Cinq raisons de craindre l'Iran

Le 1er janvier 2018, un policier a été tué en Iran. C'est arrivé à Najaphabad, en ville. Plusieurs autres villes ont été le théâtre de nouvelles manifestations et, dans certains cas, des postes de police et des casernes ont été attaqués. L'Iran a connu les prochaines manifestations de rue, contre la vie chère, le chômage, la corruption [...]
Le 1er janvier 2018, un policier a été tué en Iran. C'est arrivé à Najaphabad, en ville. Plusieurs autres villes ont été le théâtre de nouvelles manifestations et, dans certains cas, des postes de police et des casernes ont été attaqués.
L'Iran a été témoin des manifestations de rue suivantes, contre la vie chère, le chômage, la corruption de personnes puissantes et l'innovation absolue contre les institutions et les mulahs.
Les morts sont nombreux. Bien que le nombre de manifestants reste assez limité (en particulier dans la capitale, Téhéran), on ne sait pas si la République islamique sombre dans une crise dévastatrice. Cela sera compris de nos jours. En attendant, nous pouvons discerner cinq raisons de préoccupation.

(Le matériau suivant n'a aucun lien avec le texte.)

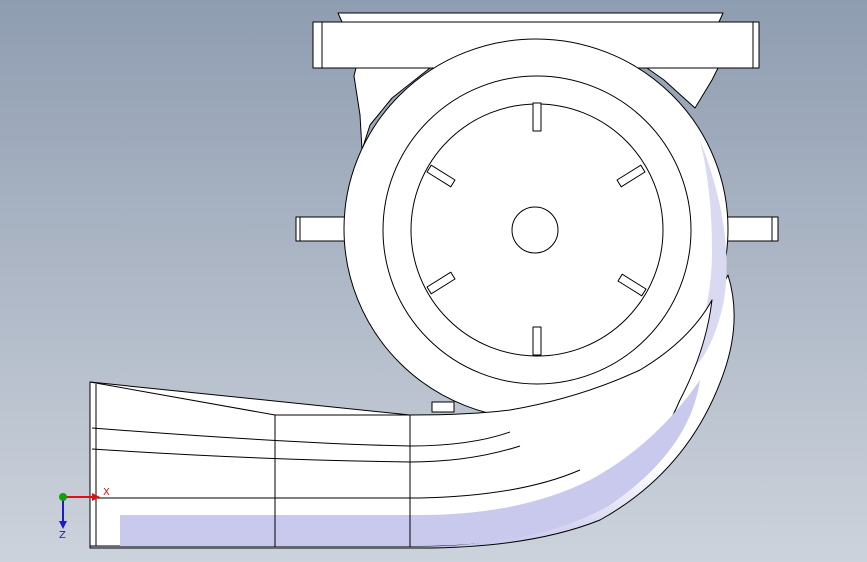 The image size is (867, 562). I want to click on y-axis-marker, so click(63, 497).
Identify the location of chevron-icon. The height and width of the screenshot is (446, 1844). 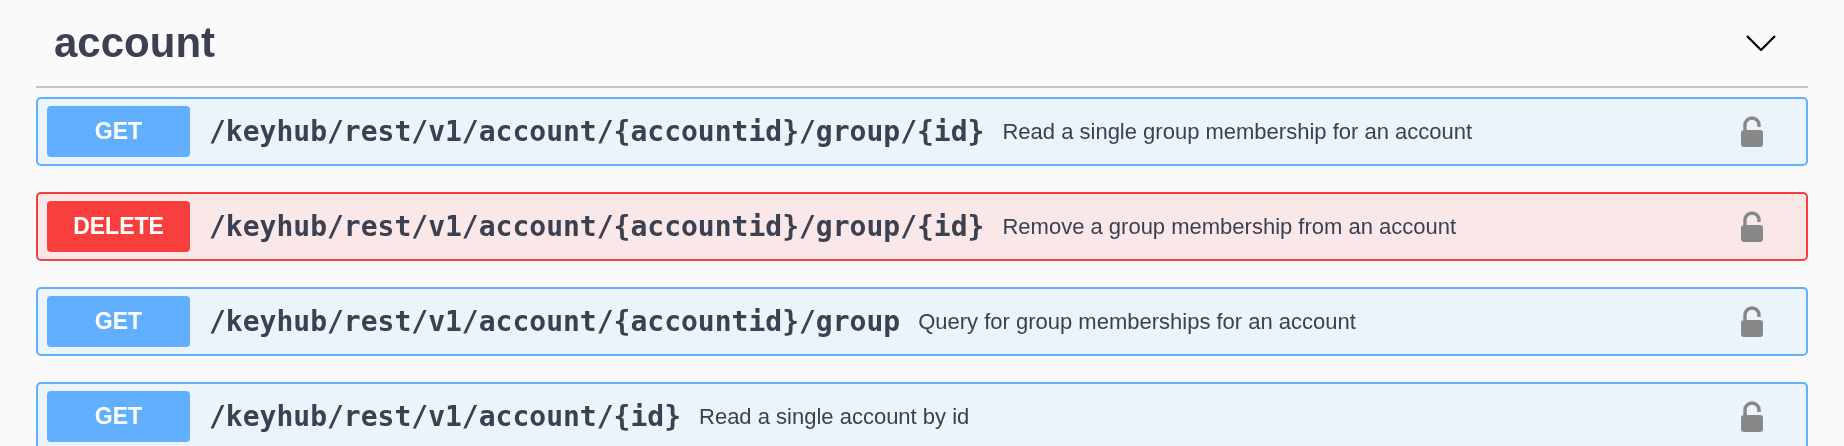
(1761, 43).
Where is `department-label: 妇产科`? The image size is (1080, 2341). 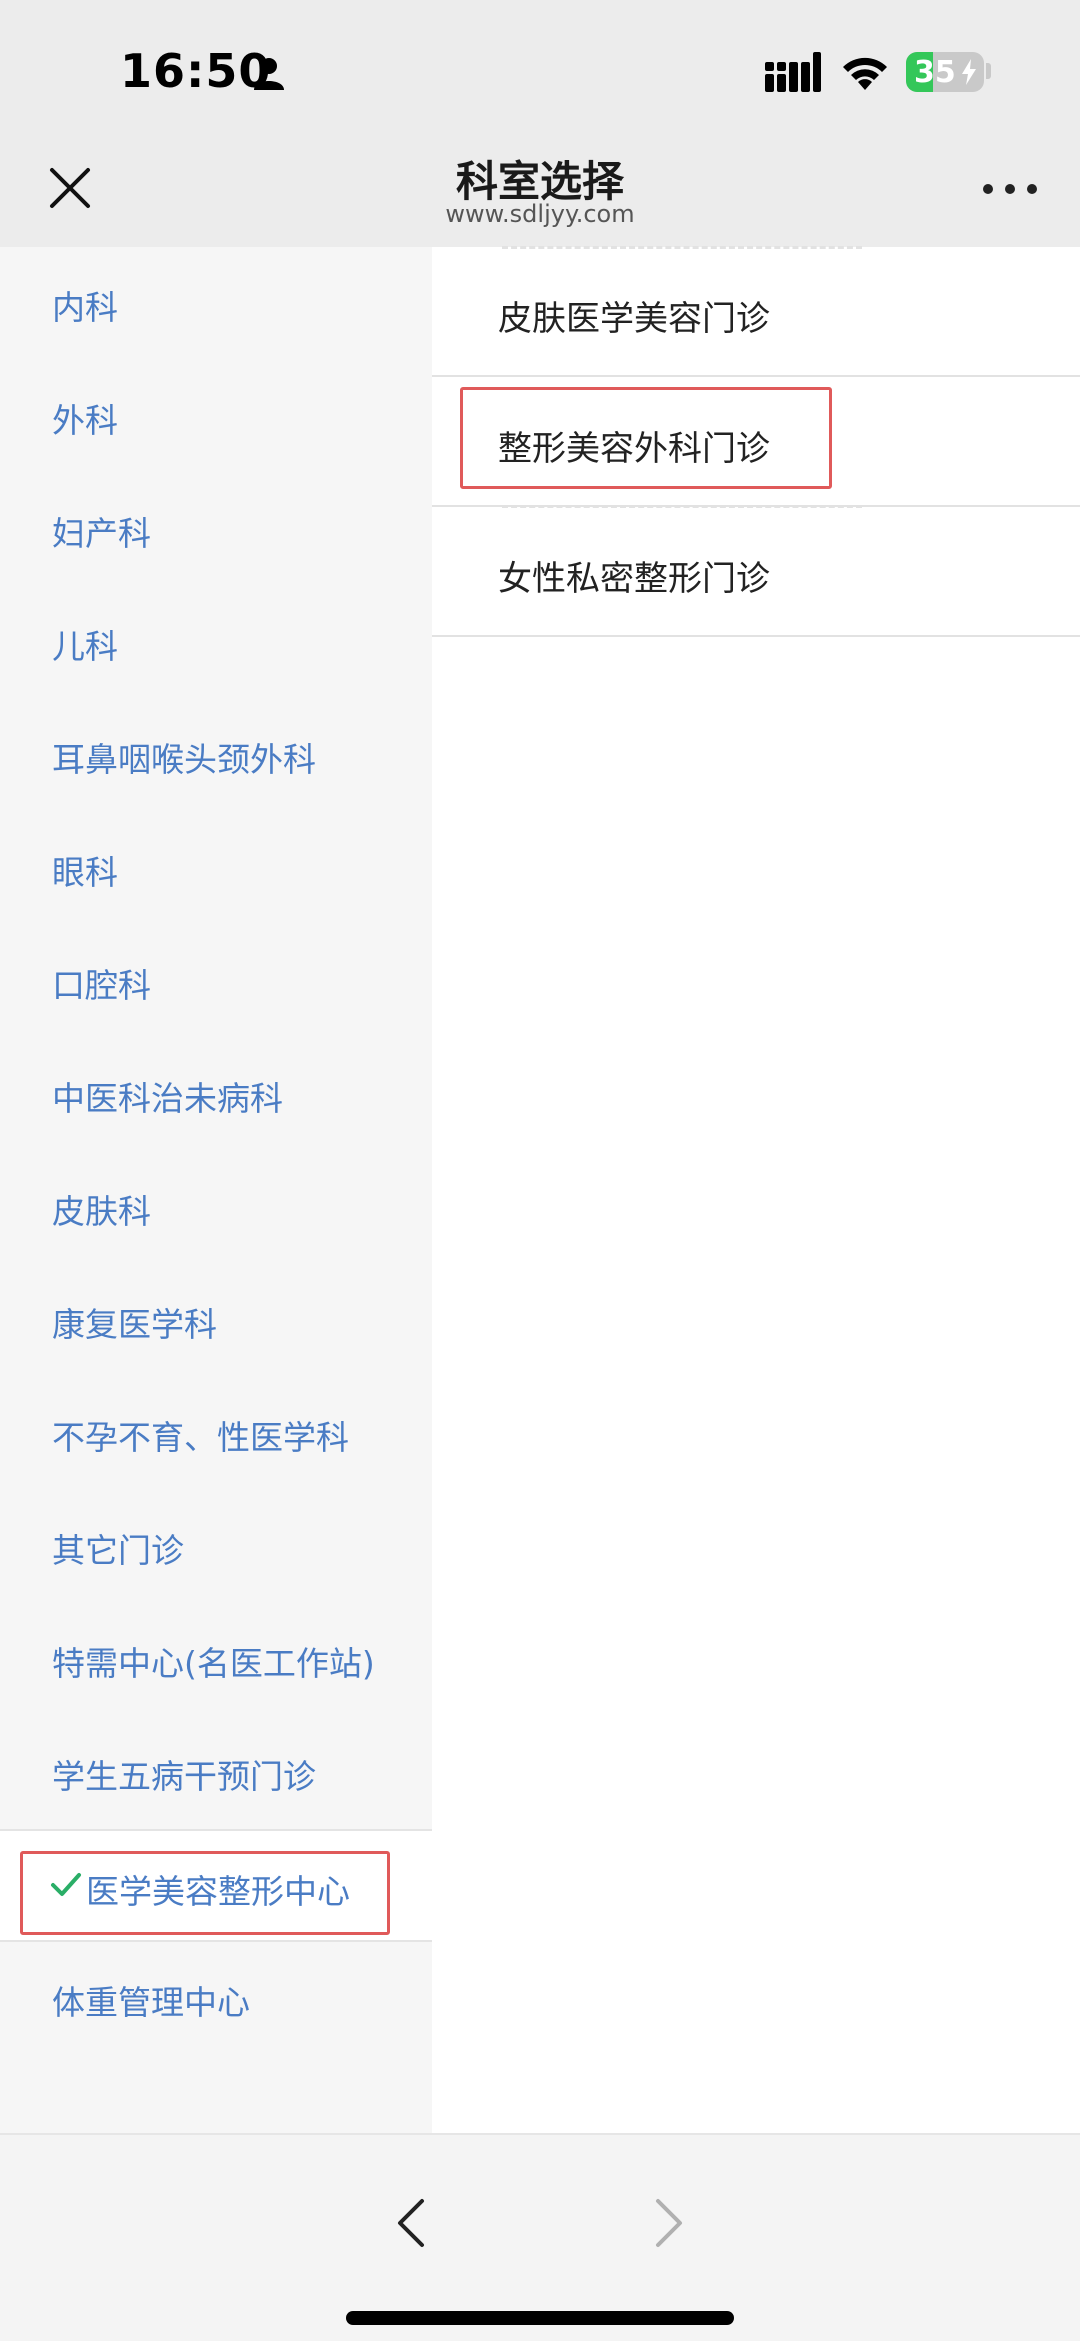
department-label: 妇产科 is located at coordinates (102, 534).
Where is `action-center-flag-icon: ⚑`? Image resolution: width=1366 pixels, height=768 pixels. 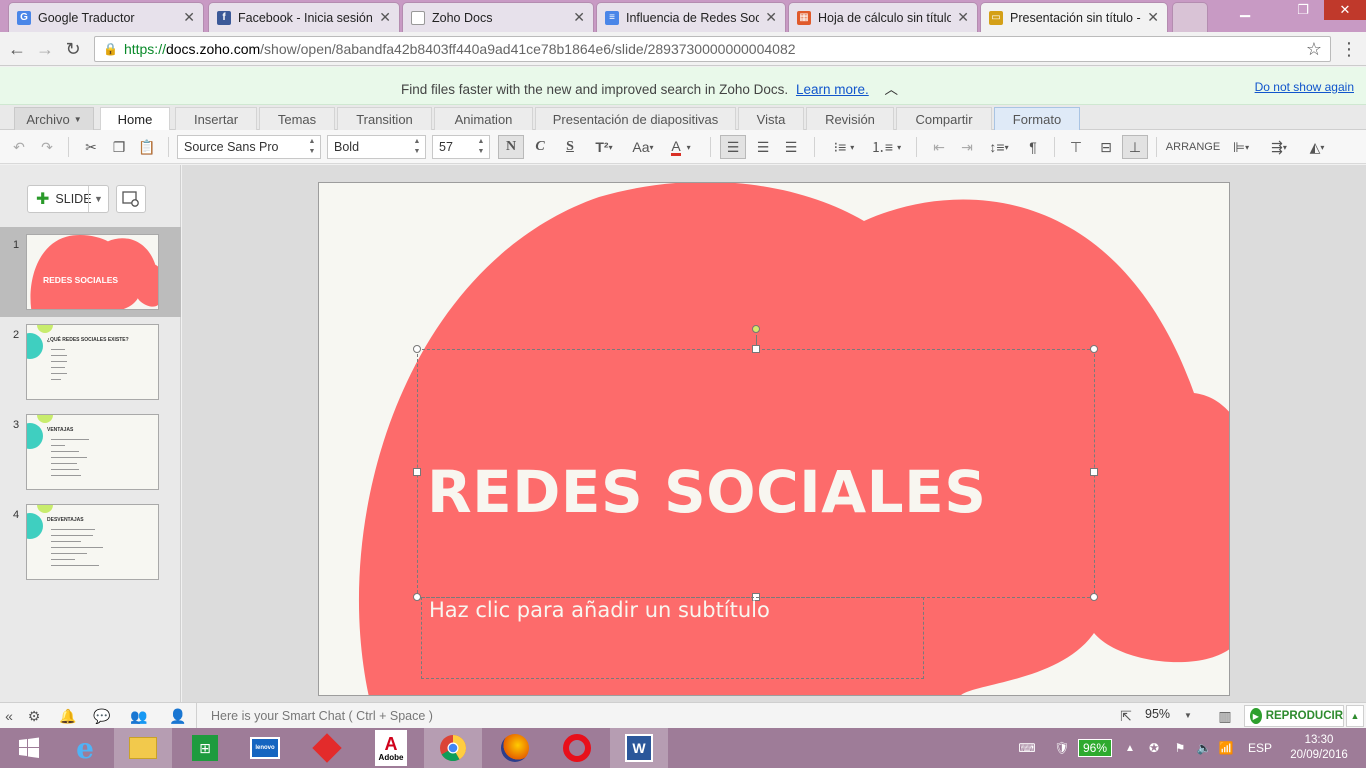
action-center-flag-icon: ⚑ is located at coordinates (1180, 748).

Ce que veulent les Iraniens
La première est que les Iraniens ne voient pas leurs conditions de vie s'améliorer, malgré l'annulation des sanctions internationales grâce à l'accord nucléaire signé avec les grandes puissances par le Président Hasan Rohan.
Deuxièmement, la persistance du taux de chômage élevé et de l'inflation fait que les capillaires de la corruption déjà insupportable se propagent.
La troisième est que le mécontentement social s'ajoute à un désir de liberté qui s'est répandu dans tout le pays depuis les années 90.
La quatrième est que les Iraniens préféreraient que l'argent provenant de la vente de ressources naturelles soit investi pour améliorer leur niveau de vie, plutôt que de soutenir le régime syrien et le Hezbollah au Liban.
La cinquième raison de cette crise potentielle est que le pouvoir iranien est profondément divisé entre pragmatistes et réformateurs, qui soutiennent le président Rohan et différents courants conservateurs, qui craignent de perdre leurs privilèges économiques. Entre ces deux côtés, la bataille s'aggrave, même si le Chef suprême est malade et que la lutte pour le successeur est presque ouverte.
Le pays vit dans une bataille de dialogue, où les conservateurs ont pensé bénéficier des premières manifestations pour défier Rohan. Le 30 décembre 2017, il est devenu clair qu'ils avaient ainsi ouvert la boîte de Pandore, et Rohan a répondu en proposant d'accorder plus de liberté à ceux qui critiquent les politiciens et en faisant preuve d'une grande détermination face aux actes de violence.
Les conservateurs n'ont pas encore prononcé leur dernier mot. Quelle que soit l'évolution de la situation dans les prochains jours, il est clair qu'il y a une vie politique de plus en plus complexe en Iran, et de moins en moins capable de canaliser une théocratie, maintenant méprisée et encerclée.